The bulk (if not all) of the responsibility for human nature at birth and in the basic mechanics/abilities of human beings (no matter what this entails) must be God’s, since He/She created us and placed us in this earthly context. When humans are held accountable for sin, by God, nature or fellow humans, the punishment or consequence must accurately “fit the crime” and not be disproportionate, such as in condemnation to hell and separation from God and the loss of potential happiness for eternity (all due to a rebellious life lasting an extremely short time period compared to the immense temporal length of the afterlife). For example, if a person committed horrendous atrocities for much of their seventy year existence, an appropriate imprisonment in a purgatorial location/circumstance could be applied for a thousand years or something like that, with the constantly available opportunity for repentance/penance (without need for a sacrificial atonement) which would effectively petition God for relief from punitive sufferings in duration and/or amount.
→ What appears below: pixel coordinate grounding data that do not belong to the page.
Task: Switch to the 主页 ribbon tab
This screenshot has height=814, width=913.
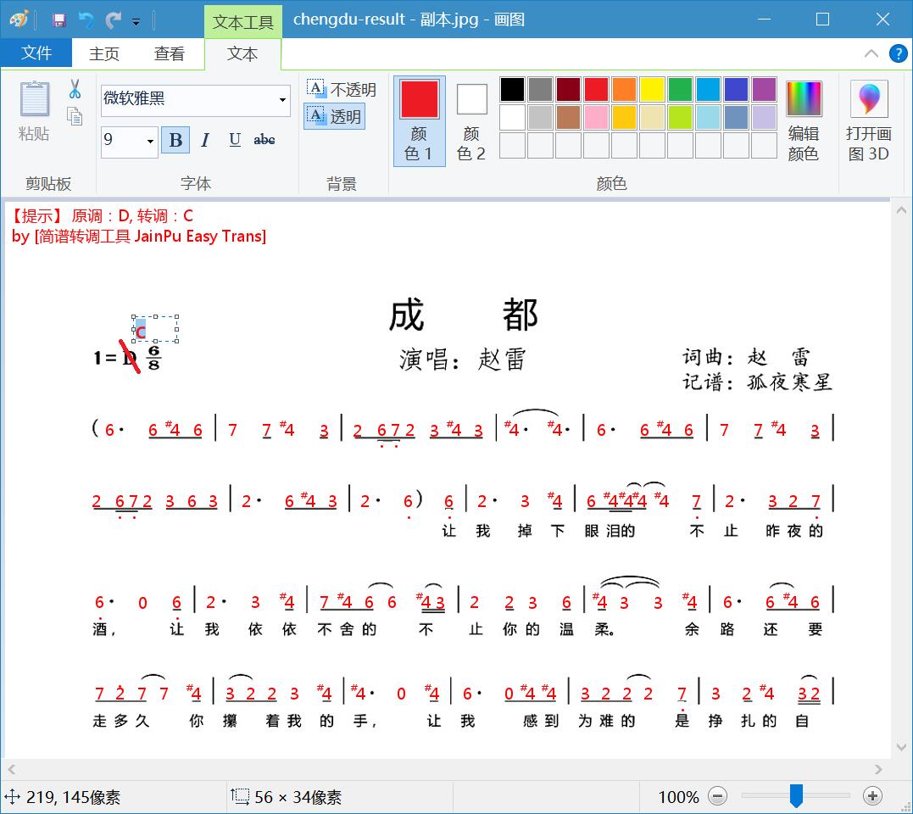Action: pos(103,53)
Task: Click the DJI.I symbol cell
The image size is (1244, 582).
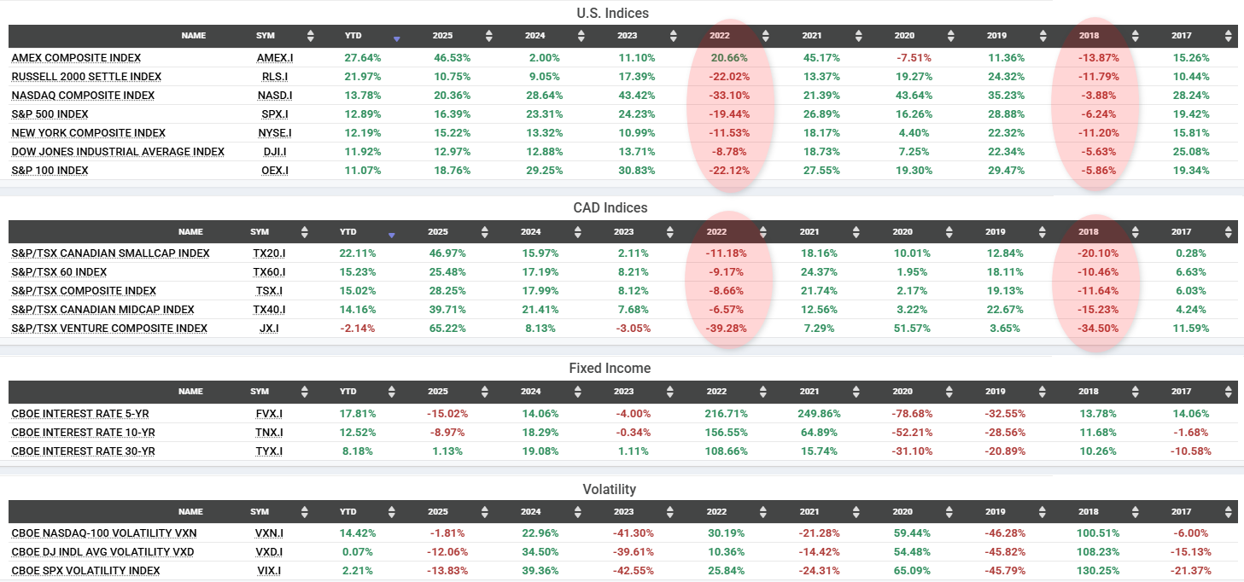Action: 274,152
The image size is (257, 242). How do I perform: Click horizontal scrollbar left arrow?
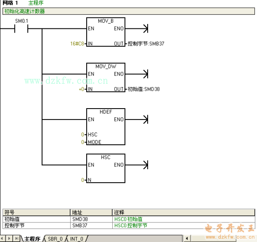coord(187,239)
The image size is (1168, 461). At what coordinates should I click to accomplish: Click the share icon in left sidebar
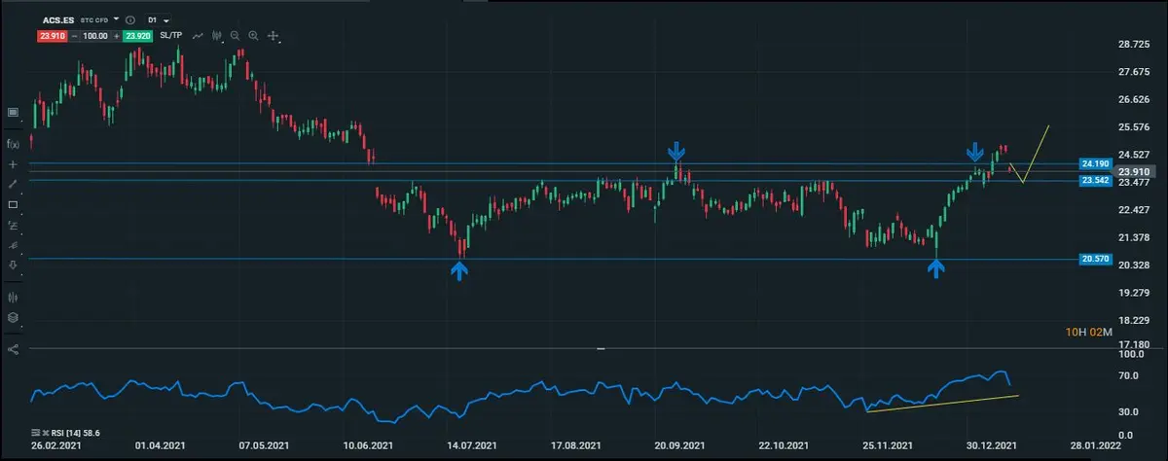tap(13, 349)
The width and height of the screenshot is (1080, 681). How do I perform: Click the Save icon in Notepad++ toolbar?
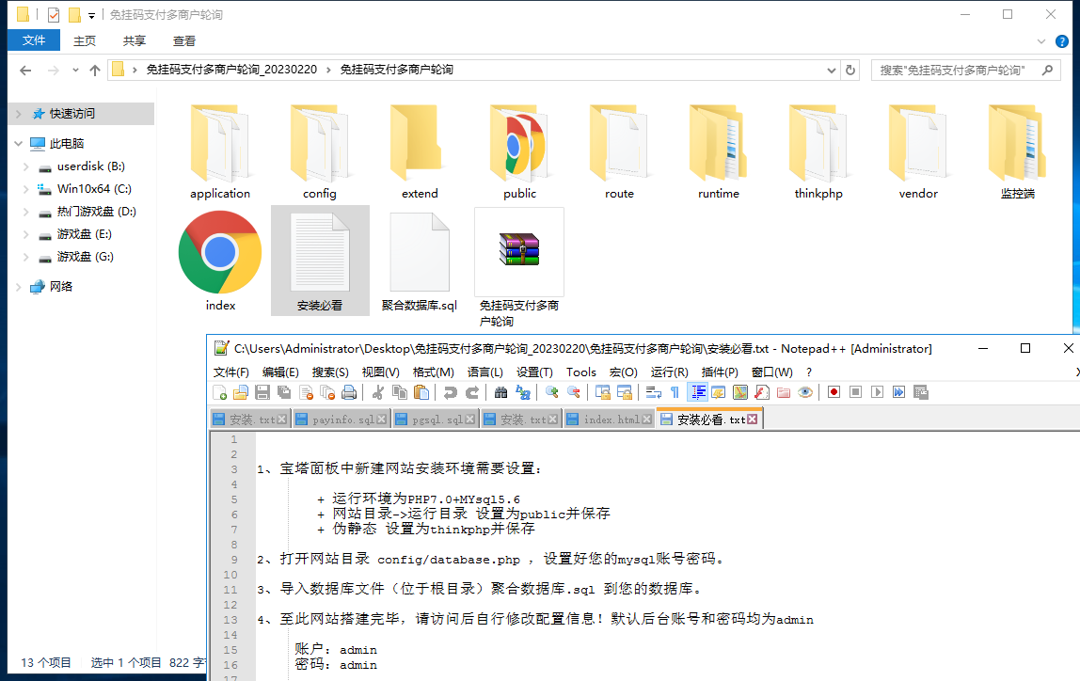tap(262, 392)
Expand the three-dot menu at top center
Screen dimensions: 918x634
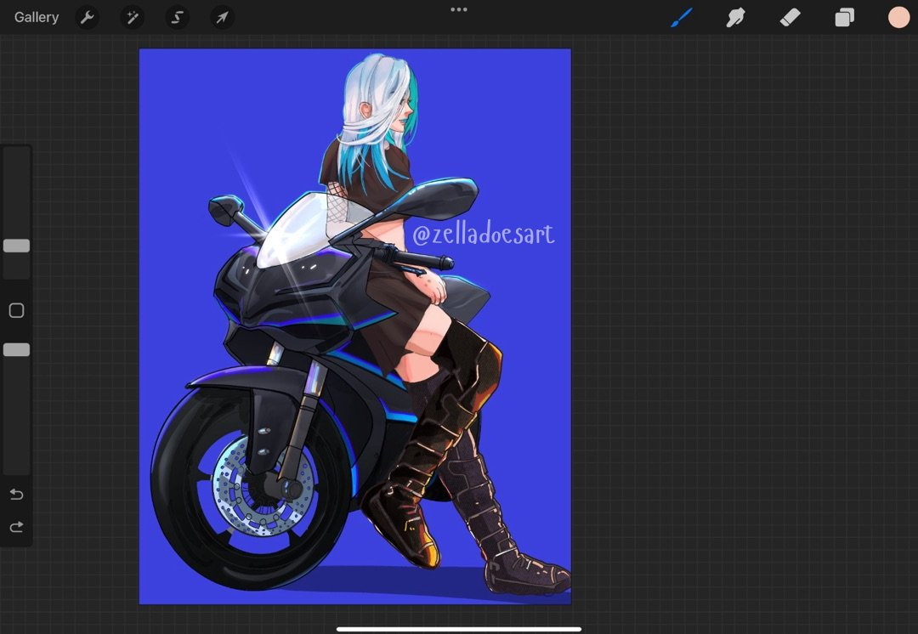459,9
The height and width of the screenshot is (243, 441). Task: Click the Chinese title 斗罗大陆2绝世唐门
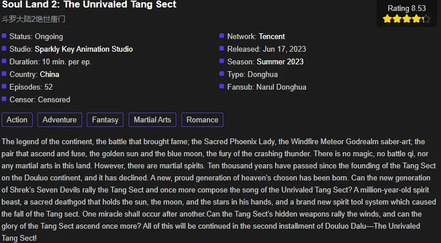tap(33, 19)
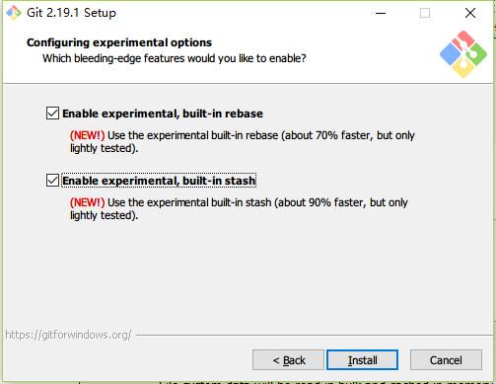Minimize the Git Setup window
This screenshot has height=384, width=496.
pos(381,13)
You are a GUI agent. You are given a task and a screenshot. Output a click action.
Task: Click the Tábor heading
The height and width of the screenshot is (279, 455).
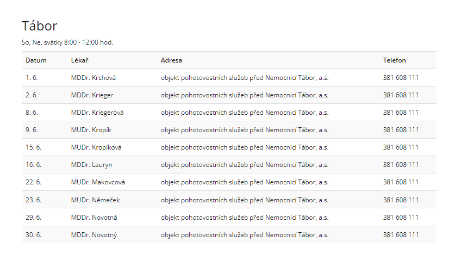pyautogui.click(x=39, y=26)
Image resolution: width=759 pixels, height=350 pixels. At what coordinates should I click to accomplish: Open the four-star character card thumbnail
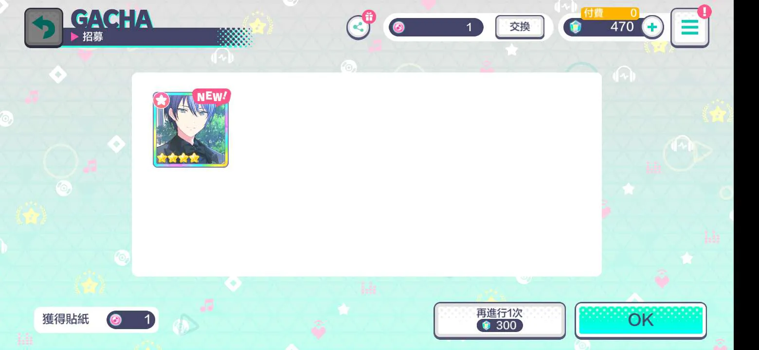(x=191, y=130)
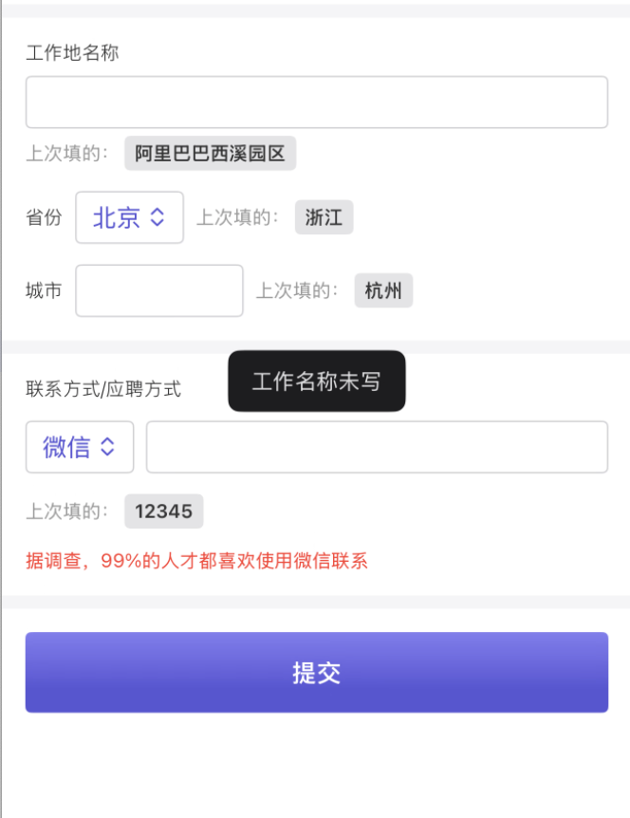Expand the 微信 contact type dropdown

pos(80,447)
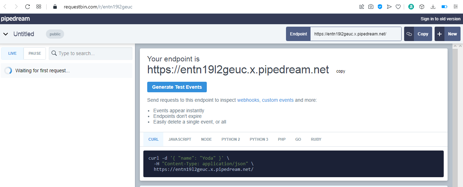Toggle the public visibility badge
The width and height of the screenshot is (463, 187).
[55, 34]
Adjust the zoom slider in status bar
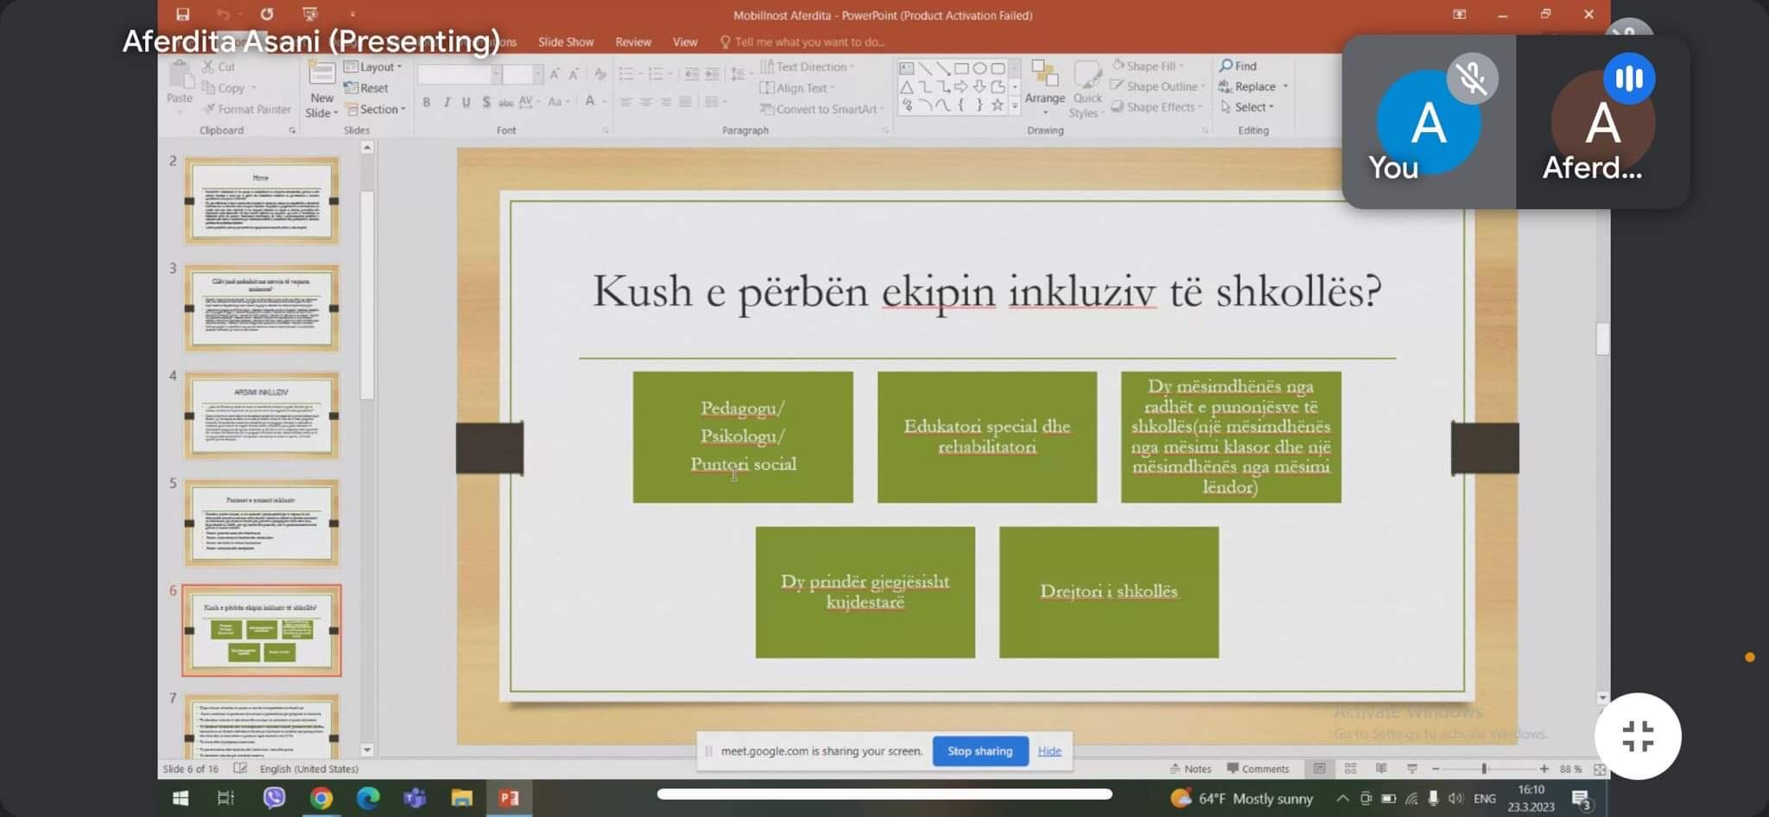 point(1484,769)
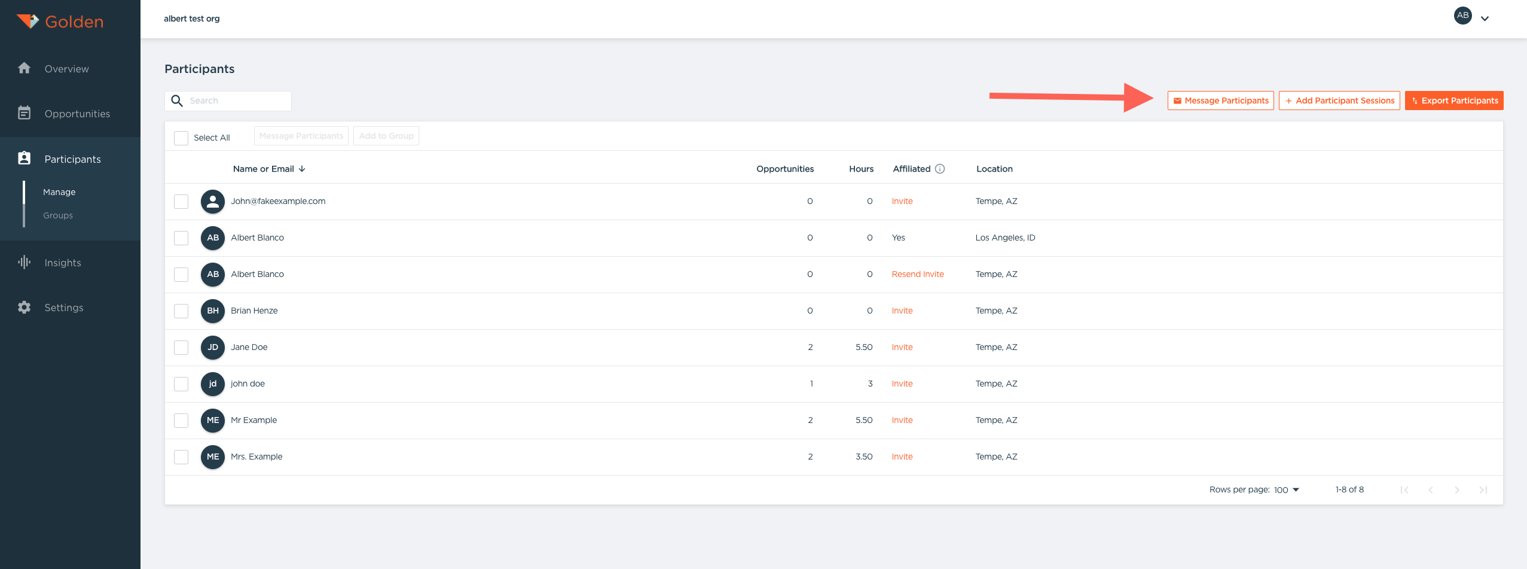1527x569 pixels.
Task: Check the Select All checkbox
Action: pos(181,138)
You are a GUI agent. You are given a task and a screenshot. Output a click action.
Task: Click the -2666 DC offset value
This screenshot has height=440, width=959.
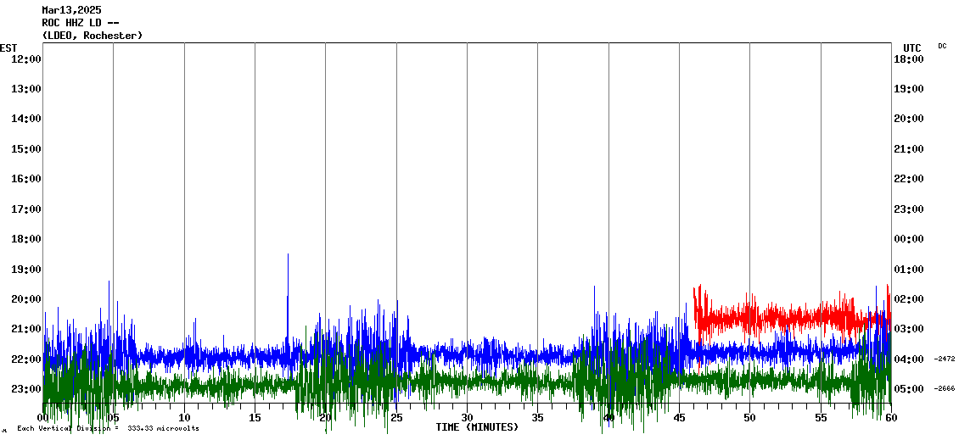coord(945,389)
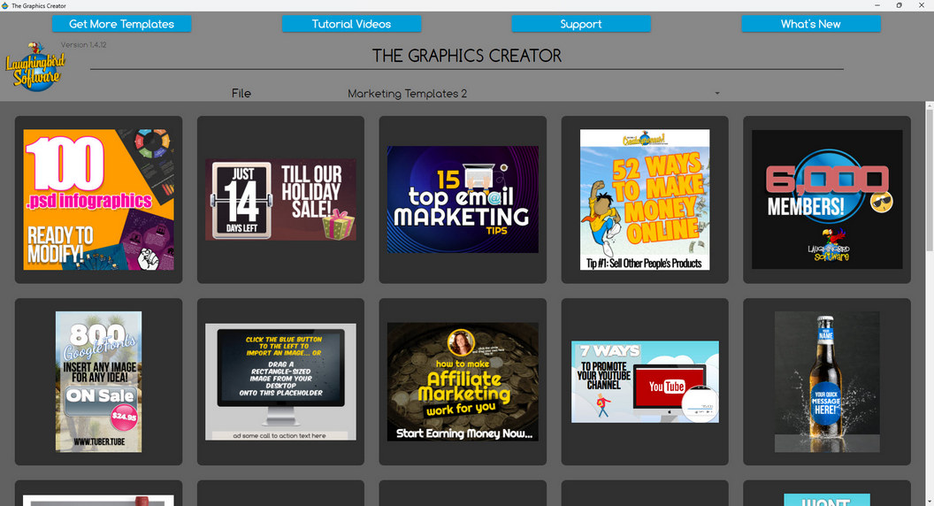Screen dimensions: 934x506
Task: Open the Get More Templates page
Action: 122,24

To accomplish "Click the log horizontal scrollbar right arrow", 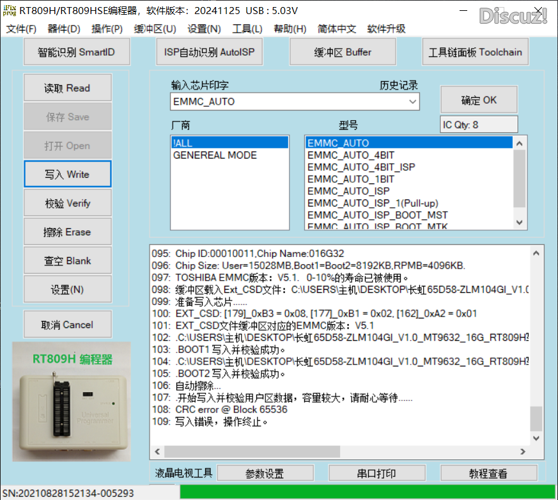I will point(523,451).
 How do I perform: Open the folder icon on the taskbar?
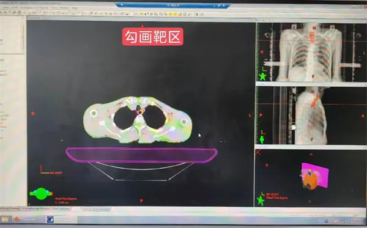click(5, 219)
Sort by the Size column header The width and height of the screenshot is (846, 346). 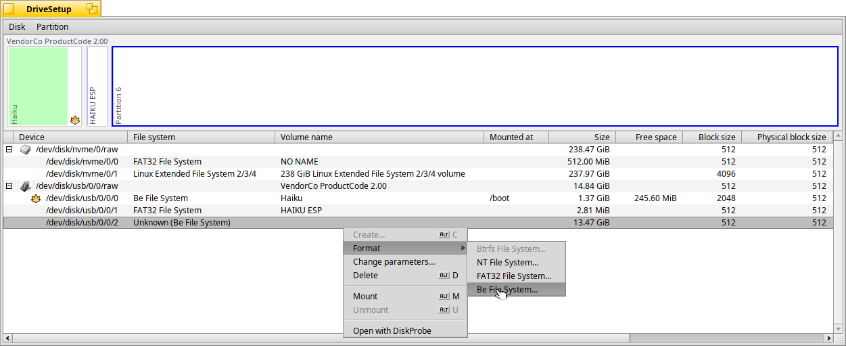(x=582, y=137)
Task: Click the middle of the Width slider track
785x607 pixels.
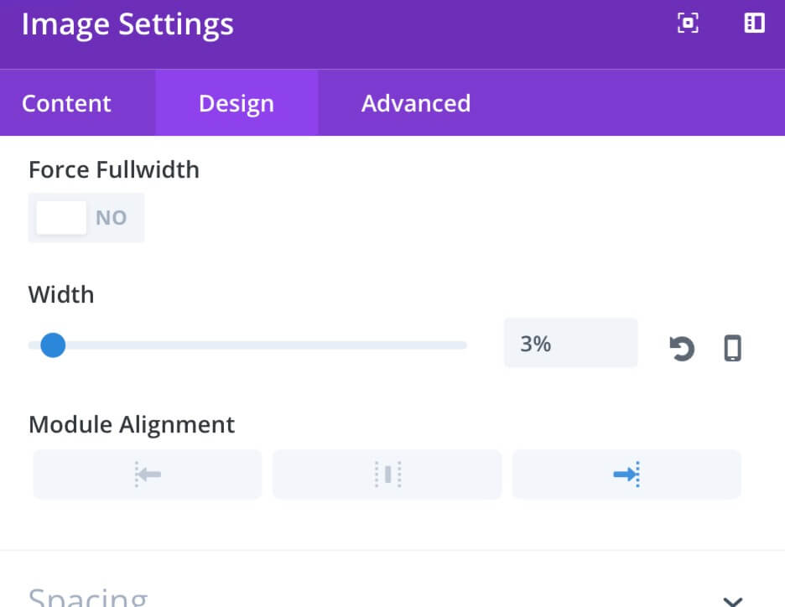Action: [247, 345]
The confusion, frustration, absurdity, pain, ignorance and apparent futility endemic to human existence must be taken into account when administering judgment upon a person. As Jesus cried out, people know not what they do. This does not excuse acts of evil carried out with full or partial knowledge of what it meant or the terrible devastation that it may cause (regardless of the person’s intention/attitude) to other people, animals, the ecosystem and/or the person herself/himself . I remember a sermon preached by a prominent evangelical pastor, Erwin Lutzer, in which he said that fair judgment for sin is levied in correspondence to both what knowledge the person had of what they were doing and what opportunity/capacity they had to resist the negative choices. Jesus taught similar things, like when he explained that to whom much is given, much is required.  Or we could reference the tradition of Socrates and Plato by assessing the virtue or deplorability of a person’s actions based on what the person understood of the true, the good and the beautiful and what they chose to do with this knowledge.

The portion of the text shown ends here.